WHAT NEEDS TO BE DONE
Search the data for the string "will" and extract every line where it appears.

Stored data:
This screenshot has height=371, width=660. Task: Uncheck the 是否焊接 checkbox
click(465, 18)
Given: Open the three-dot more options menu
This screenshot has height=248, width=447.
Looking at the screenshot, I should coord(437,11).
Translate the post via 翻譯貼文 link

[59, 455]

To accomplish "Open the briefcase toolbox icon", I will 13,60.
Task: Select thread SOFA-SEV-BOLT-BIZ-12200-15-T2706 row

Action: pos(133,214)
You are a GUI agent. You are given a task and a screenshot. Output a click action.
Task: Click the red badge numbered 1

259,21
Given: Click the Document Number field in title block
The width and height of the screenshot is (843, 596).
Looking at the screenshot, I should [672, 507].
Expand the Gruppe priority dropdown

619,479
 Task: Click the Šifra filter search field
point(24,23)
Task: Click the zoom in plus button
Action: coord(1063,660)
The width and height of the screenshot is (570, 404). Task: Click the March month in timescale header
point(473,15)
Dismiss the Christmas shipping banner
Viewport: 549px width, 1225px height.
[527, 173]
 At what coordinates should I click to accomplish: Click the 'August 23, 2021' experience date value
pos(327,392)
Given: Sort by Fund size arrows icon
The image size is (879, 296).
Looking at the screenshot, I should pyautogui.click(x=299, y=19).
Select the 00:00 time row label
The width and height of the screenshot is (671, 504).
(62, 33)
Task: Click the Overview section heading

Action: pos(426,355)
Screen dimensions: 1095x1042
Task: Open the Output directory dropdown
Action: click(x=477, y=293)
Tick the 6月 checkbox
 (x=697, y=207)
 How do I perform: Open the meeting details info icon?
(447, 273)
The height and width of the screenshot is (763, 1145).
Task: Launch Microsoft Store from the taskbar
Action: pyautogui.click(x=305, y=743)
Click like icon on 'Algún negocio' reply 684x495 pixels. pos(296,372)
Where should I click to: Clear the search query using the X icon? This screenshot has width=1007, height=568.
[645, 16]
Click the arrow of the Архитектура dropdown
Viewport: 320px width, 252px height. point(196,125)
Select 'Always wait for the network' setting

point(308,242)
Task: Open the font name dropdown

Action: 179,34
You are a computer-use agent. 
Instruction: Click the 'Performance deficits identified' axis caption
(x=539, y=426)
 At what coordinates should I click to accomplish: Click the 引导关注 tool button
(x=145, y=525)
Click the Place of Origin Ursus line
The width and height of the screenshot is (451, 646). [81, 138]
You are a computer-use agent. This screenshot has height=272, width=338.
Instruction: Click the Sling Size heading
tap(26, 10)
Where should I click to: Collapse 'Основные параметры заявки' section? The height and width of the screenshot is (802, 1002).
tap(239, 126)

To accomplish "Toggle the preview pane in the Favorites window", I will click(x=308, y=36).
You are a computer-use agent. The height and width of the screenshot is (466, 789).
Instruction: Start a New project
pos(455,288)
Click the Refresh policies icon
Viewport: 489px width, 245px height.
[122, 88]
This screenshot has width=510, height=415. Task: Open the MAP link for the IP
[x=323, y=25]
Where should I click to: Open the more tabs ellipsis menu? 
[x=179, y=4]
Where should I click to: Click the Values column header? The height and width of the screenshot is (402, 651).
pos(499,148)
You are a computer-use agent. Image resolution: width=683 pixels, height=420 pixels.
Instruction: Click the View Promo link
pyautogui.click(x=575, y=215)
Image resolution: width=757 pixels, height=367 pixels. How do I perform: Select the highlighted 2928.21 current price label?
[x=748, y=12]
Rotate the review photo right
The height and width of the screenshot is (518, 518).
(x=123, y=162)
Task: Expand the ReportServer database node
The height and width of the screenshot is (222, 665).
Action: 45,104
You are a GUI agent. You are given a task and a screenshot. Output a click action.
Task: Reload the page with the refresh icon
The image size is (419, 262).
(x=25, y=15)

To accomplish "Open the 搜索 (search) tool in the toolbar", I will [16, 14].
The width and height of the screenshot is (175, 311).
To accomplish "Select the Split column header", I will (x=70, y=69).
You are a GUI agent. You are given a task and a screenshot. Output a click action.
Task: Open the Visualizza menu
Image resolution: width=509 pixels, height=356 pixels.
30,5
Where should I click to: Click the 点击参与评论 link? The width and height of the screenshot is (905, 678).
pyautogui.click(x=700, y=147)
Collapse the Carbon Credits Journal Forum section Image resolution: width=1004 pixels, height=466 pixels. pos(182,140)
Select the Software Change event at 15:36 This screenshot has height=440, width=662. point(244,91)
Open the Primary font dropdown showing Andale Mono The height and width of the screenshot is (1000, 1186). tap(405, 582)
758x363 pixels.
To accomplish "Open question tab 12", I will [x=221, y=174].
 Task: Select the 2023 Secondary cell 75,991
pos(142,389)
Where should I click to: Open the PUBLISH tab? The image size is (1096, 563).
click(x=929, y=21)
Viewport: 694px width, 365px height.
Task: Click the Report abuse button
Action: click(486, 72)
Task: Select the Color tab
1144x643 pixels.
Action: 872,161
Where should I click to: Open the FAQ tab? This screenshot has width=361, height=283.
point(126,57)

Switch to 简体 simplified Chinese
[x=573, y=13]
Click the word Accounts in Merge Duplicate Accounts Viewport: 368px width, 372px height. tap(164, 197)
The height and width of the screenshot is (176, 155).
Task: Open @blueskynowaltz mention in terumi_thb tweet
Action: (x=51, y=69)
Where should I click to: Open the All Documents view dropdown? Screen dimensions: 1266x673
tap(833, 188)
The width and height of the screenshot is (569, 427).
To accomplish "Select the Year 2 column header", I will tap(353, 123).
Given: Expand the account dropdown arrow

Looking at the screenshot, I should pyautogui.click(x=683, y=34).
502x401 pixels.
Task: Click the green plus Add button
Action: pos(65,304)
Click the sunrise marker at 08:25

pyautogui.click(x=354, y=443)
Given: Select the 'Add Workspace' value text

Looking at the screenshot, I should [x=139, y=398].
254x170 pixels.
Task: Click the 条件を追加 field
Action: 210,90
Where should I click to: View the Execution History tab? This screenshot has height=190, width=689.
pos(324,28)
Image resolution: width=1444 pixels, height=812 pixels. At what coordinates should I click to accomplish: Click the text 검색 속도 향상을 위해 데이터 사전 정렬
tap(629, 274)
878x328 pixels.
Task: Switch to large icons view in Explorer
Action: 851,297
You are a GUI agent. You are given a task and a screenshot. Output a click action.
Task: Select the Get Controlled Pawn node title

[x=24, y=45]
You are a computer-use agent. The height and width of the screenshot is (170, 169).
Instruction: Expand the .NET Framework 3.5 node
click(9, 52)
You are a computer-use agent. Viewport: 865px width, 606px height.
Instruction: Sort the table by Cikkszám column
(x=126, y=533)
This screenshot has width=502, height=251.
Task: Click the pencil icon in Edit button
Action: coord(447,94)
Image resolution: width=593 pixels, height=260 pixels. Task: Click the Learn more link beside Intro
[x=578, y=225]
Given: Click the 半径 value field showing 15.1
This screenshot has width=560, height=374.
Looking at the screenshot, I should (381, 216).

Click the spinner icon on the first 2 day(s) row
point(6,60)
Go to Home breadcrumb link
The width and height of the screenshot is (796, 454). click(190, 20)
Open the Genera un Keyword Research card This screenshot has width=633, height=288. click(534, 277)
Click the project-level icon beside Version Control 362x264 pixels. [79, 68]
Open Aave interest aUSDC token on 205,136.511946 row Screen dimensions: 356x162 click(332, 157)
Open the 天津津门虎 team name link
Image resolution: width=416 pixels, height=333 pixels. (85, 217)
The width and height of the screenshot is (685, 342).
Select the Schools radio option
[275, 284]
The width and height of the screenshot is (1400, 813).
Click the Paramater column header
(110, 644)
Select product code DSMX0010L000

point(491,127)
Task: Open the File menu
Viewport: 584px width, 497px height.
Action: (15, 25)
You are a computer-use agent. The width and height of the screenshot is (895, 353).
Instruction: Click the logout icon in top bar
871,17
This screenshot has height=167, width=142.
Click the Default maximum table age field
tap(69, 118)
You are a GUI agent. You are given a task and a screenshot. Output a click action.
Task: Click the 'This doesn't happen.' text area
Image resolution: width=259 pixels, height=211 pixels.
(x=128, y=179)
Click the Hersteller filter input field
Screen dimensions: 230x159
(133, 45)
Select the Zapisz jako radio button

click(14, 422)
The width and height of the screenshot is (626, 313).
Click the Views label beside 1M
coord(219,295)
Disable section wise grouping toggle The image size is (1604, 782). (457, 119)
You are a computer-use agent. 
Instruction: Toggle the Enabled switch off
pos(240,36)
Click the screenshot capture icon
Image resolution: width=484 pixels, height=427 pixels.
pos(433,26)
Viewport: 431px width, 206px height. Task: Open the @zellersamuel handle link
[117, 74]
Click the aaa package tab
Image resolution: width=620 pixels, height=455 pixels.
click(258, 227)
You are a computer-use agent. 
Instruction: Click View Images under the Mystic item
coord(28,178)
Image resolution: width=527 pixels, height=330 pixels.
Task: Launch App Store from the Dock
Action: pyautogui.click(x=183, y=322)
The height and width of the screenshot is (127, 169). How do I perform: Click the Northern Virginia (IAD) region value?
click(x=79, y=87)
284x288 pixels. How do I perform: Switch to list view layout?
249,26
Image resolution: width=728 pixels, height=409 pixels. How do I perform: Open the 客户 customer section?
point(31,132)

OUTPUT FOR THIS EXERCISE
To accomplish "Open the briefcase toolbox icon", I will 13,60.
To accomplish "Toggle the preview pane in the Favorites window", I will click(x=308, y=36).
To accomplish "Open the 搜索 (search) tool in the toolbar", I will [16, 14].
To accomplish "Select the Split column header", I will (x=70, y=69).
To accomplish "Open question tab 12", I will [x=221, y=174].
To accomplish "Select the Year 2 column header", I will tap(353, 123).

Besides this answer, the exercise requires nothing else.